Now a Maryland Congressman is demanding AIG's CEO step down.
At the conference in Arizona last week, AIG asked the Pointe Hilton Squaw Peak Resort not to post any signs with its name on it in the area, leading KNVX-TV, the ABC affiliate in Phoenix, to send a reporter in undercover.
"Is this registration for the all-secretive AIG?" asked the undercover reporter. "Yes, it is," replied a hotel employee in an exchange caught on hidden camera.
The reply confirmed AIG was heading a meeting at a luxury resort, complete with cocktail parties, limousines and nice dinners. It was all happening as the company received billions of dollars of federal bailout money.
"Why don't you just post the darn AIG sign?" asked the undercover reporter.
"No, no, no, no, no," replied the employee.
"They tell you guys not to post it?" asked the KNXV-TV reporter.
"Oh yeah," replied the hotel worker. "We can't even say the word."
AIG said months ago it would stop "all nonessential conferences, meetings and activities that do not clearly maximize value and service given the current conditions."
But AIG is defending the conference, calling the report misleading.
"We reviewed this one. This one did not slip by," AIG spokesman Nick Ashooh said Tuesday. "Some of the things we've done in the past certainly can be criticized, but this was a totally legitimate event that wasn't even for AIG employees."
Company officials said the meeting was a sales training and education conference for about 150 independent financial advisers in its AIG Advisers Group.
Such financial planners were responsible for generating almost $200 million in revenue this year for AIG as of Sept. 30, the company said.
"It is essential for AIG to conduct seminars of this kind to keep independent financial planners abreast of investment products and services including those offered by AIG," AIG Chief Executive Edward Liddy said in a statement.
"This conference was approved because it provides the kind of communication we must conduct with the people who sell our products if we are to be successful and repay the U.S. taxpayer," Liddy said.
While some AIG employees were present, the cost was "minimal" to AIG, with more than 90 percent of the event paid for by attendees or by sponsors, Ashooh said.
"It's the way we do business. We have to hold these events," he said. "You have to hold them somewhere."
"This conference was approved because it provides the kind of communication we must conduct with the people who sell our products if we are to be successful and repay the U.S. taxpayer," AIG said in a statement.
Some lawmakers aren't happy.
"The problem is that they've come to us and said, 'Save us, please. Congress save us.'" said Rep. Elijah Cummings, a Maryland Democrat. "A person who is drowning doesn't then go jump up and start partying."
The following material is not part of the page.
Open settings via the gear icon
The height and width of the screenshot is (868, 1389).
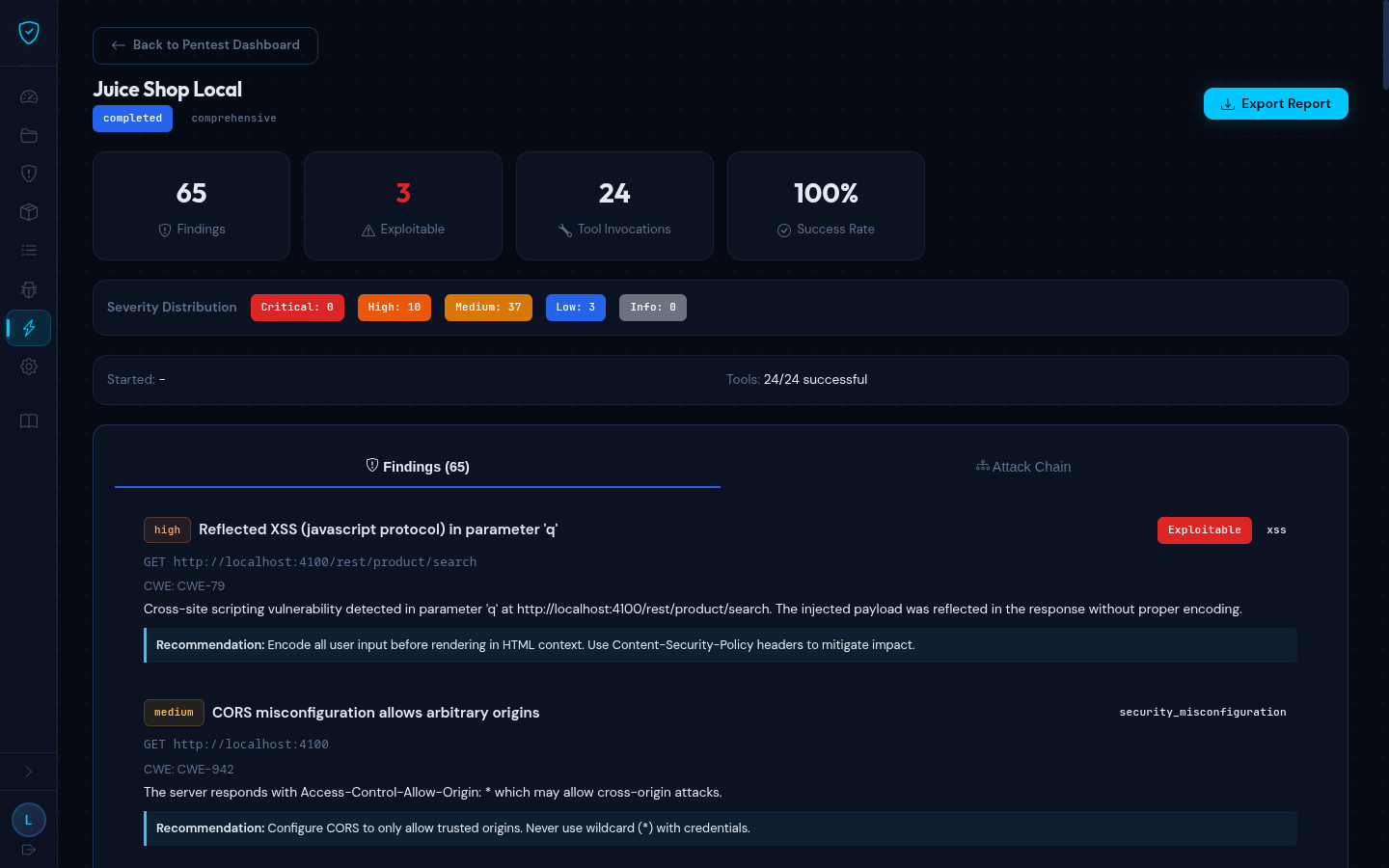pyautogui.click(x=29, y=366)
In recent months, AIG has come under fire for picking up a $440,000 tab for a weeklong retreat at the posh St. Regis Resort in California for top-performing insurance agents, just days after the U.S. government stepped in to save the company with a $85 billion taxpayer-funded loan. AIG also spent $86,000 for a hunting trip in England as the faltering company reaped another $37.8 billion in taxpayer funded loans.
Lawmakers investigating AIG's meltdown said they were enraged that executives of AIG's main U.S. life insurance subsidiary spent $440,000 on the retreat, complete with spa treatments, banquets and golf outings.
Company officials said the activities had been planned months before the bailout. On Oct. 10, the company pledged to do everything possible to end such extravagances and has since agreed to freeze millions of dollars in compensation and bonuses for former executives.
The most recent event held in Phoenix, came as the government announced new financial assistance to AIG, including pouring $40 billion into the company in return for partial ownership.
Liddy said the company conducted a "top-to-bottom review of all expenses of the Phoenix meeting in advance and found that it was consistent with my Oct. 10 directive."
The company has canceled more than 160 events, since, AIG officials said.